Mae Cheng, an assistant city editor at Newsday (and president of Unity: Journalists of Color) remembers a very practical lesson: “The most important mental barrier I had to get over was the idea of getting clips, clips and more clips. By doing, I got better. But also, unlike other professions that look at your GPA, you are really judged by your work in newspapers.”

--Posted by Jon, the rookie professor, preparing for new faculty orientation

1 Comments:

At 8:38 AM, Blogger Gregg Morris said...

Well, talk about time warping. I've been posting to kaleidoscope when I thought I had something of interest but am just discovering this post about the value of a J-education. It makes sense to me. I think too many undergraduate journalism programs - I'm tenured in my third before that it was LIU Brooklyn New York Campus (part time) and Rutgers, New Brunswick, full time - are really, really "soft" and unfocused and are led by faculty who aren't particularly interested in teaching journalism.

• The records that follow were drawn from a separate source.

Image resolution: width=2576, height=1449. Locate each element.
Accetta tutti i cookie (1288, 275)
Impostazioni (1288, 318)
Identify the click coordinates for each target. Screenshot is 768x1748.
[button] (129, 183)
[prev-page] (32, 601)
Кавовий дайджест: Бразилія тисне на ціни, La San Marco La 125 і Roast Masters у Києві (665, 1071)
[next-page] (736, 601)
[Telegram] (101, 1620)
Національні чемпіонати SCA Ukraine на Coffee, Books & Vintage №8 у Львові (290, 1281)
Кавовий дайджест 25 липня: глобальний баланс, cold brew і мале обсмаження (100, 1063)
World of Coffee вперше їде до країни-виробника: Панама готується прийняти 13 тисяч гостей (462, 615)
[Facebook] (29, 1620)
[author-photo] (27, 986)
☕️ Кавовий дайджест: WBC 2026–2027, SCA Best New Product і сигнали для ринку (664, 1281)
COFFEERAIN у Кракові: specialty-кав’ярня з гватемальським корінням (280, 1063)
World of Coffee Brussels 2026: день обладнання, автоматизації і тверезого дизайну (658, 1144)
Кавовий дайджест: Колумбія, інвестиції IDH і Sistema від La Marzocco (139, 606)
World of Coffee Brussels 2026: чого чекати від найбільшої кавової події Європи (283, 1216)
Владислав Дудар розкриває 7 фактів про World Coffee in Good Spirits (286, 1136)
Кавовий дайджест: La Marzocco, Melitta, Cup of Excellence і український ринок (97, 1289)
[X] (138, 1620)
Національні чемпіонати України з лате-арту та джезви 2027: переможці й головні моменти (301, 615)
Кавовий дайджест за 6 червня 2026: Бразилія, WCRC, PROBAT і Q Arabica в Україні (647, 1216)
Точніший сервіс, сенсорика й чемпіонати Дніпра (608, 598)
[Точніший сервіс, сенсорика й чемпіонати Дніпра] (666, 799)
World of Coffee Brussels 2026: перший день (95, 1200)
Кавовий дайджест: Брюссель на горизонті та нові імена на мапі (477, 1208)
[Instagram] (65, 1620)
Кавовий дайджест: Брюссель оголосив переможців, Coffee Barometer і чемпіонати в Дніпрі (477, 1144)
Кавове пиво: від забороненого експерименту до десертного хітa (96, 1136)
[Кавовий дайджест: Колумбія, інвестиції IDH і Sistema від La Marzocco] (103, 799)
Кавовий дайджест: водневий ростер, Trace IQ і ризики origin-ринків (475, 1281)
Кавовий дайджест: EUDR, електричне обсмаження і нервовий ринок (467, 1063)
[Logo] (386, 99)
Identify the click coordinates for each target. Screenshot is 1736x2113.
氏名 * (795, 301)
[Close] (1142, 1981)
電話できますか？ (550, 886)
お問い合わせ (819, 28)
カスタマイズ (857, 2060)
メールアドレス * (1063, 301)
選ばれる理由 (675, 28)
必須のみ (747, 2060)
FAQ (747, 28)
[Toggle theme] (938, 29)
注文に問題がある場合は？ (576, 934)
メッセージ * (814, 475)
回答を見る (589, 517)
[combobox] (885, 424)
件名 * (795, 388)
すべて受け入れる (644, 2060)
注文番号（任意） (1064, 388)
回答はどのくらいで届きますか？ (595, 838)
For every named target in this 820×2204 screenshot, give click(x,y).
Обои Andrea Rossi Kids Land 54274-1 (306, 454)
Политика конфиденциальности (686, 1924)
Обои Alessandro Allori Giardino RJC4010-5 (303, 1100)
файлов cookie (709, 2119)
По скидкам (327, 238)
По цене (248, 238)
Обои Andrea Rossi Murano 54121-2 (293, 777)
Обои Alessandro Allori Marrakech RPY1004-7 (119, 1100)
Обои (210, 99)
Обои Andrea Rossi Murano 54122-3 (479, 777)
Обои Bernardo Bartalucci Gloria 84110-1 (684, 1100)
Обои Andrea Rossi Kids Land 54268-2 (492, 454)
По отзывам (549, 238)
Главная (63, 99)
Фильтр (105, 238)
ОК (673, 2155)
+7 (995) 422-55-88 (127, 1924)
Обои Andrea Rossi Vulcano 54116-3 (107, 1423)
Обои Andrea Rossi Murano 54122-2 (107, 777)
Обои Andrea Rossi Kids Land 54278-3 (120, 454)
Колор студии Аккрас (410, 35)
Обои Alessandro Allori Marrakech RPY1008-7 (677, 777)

Here's a good example: At Hunter, where I teach in the Department of Film and Media Studies, School of Arts and Sciences, there is another department in the A&S School that teaches a compliment of J-courses - news writing, editing, others - but it doesn't call the courses j-classes; it uses other nomenclature which, for Hunter guidelines, is accepted as not conflicting with my department's conspicuous claim to a j-program.